6 thoughts on “The Beauty of Saying No to Children”

  1. I agree with you entirely! As a kindergarten teacher I have pondered the use of the word “No” in my classroom. Like you mentioned above, redirection or positive praise does go a long way, but I have found like you there are times when a child needs to hear “no”. Every year I have a new great bunch of 12 5 year olds come into my classroom. Throughout the year I can begin to see which children are taught boundaries and respect at home, and which children don’t have them at all. Those children who don’t have boundaries, or who do not hear “no” involve much more redirection and hand held guidance to teach them the expectations of the classroom.
    I am fully prepared and ready to teach these kiddos the term “no” and boundaries and have done it many times. The problem I come across with teaching these concepts is it delays the learning and academics for the rest of the class. I can feel and see the children who listen the first time, waiting on me with the kiddos who do not understand sharing, listening the first time, and respecting each other. They are anxiously waiting to learn while I am backtracking with the kids who are used to their way always. The idea of No teaches so much to these darling kiddos. We learn to set goals

  2. and work towards something we can’t have right away. We learn to work together for success as a group. No when used in moderation and properly teaches great boundaries for these darling kids to prepare them for delayed gratification and team work throughout their education process and life!

  3. Saying “No” to kids is really not easy but sometimes we have to say it. I don’t see anything wrong in saying “no” to kids but for as long we say it politely and nicely then it’s fine.

  4. I got some version of anti-no propaganda from Dr. Sear’s “The Baby Book.” I love a lot of what’s in that book about attachment, but some of it is distinctly anti-feminist, and some is decent advice people just take to the extremes. I think the anti-no stuff is an example of the latter.

    In the section about baby proofing, Dr. Sears talks about how creating an environment that is safe means you aren’t exhausting yourself and your child’s patience by dramatically shouting “NO!” to prevent every little danger.
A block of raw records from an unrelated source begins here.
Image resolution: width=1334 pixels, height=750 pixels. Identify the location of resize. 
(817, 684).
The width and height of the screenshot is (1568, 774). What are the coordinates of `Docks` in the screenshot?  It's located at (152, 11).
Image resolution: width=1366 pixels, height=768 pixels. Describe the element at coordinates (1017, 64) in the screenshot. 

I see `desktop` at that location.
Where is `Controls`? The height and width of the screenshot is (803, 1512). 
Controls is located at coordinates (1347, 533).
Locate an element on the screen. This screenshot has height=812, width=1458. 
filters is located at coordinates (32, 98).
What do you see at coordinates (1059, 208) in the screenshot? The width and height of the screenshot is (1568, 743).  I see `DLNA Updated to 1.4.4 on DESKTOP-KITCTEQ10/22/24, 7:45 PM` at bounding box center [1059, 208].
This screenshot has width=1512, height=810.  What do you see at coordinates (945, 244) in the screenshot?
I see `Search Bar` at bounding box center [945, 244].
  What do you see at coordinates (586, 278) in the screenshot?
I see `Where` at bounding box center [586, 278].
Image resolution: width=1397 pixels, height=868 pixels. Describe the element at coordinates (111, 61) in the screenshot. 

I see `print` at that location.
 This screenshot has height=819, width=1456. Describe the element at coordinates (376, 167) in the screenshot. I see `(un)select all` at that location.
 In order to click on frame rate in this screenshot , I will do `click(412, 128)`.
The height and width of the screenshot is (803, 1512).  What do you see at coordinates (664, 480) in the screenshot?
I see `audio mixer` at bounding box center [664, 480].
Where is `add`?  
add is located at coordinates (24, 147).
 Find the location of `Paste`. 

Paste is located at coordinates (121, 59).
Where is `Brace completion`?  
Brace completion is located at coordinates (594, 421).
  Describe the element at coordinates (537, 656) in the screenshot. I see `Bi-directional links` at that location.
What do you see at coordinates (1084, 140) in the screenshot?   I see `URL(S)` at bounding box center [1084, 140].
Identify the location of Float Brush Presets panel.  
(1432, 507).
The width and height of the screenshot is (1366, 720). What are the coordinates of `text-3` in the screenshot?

He argued that basic baby-proofing could lead to a peaceful, liberating environment that allows a child to explore freely without the need to police every action.

    That made sense to me, but I could see how someone might read that, and mis-remember it later as an edict to put freedom above all else always.

  5. Saying “no” to young children is important for them because it forces them to learn to cope with whatever feelings the no creates. Whether it is anger, disappointment, frustration, or sadness these emotions must be felt in order to understand them, and if allowed to, will develop a child’s coping skills to learn that they can work through these kinds of feelings and that things will be okay if they do not get their way.

  6. I agree wholeheartedly! And, I don’t feel bad about saying no either. Babies Love their parents unconditionally. It’s their job to pull on the heartstrings and test the boundaries. It’s our job to stand firm, so that when they grow they don’t find a massive disconnect between the way they are treated by us and the other people they come across (which would undermine their confidence).
    Regarding Cynthia’s note on baby-proofing, it reminded me that we have never put locks on our cupboards, nor kept everything breakable out of reach. I think this has been good practice, because our babies have been told from a very young age that certain things are off-limits, even though they can reach them. It has made us say no, gently and consistently and helped them develop self-control. It’s amazing how few times you have to say it before it sinks in. It also forces us to be aware of where our babies are and what they are up to, rather than feeling the whole house is a giant playpen so they can just amuse themselves without our involvement. Final point: if you are there to ensure they stay safe, you can let your kids try ‘dangerous’ things, like jumping off the sofa onto a cushion. It gives them a chance to learn their boundaries and has often surprised me to find out just how capable my kids are of making safe decisions. So sometimes yes IS the answer – but never because we fear upsetting them or falling out of favour!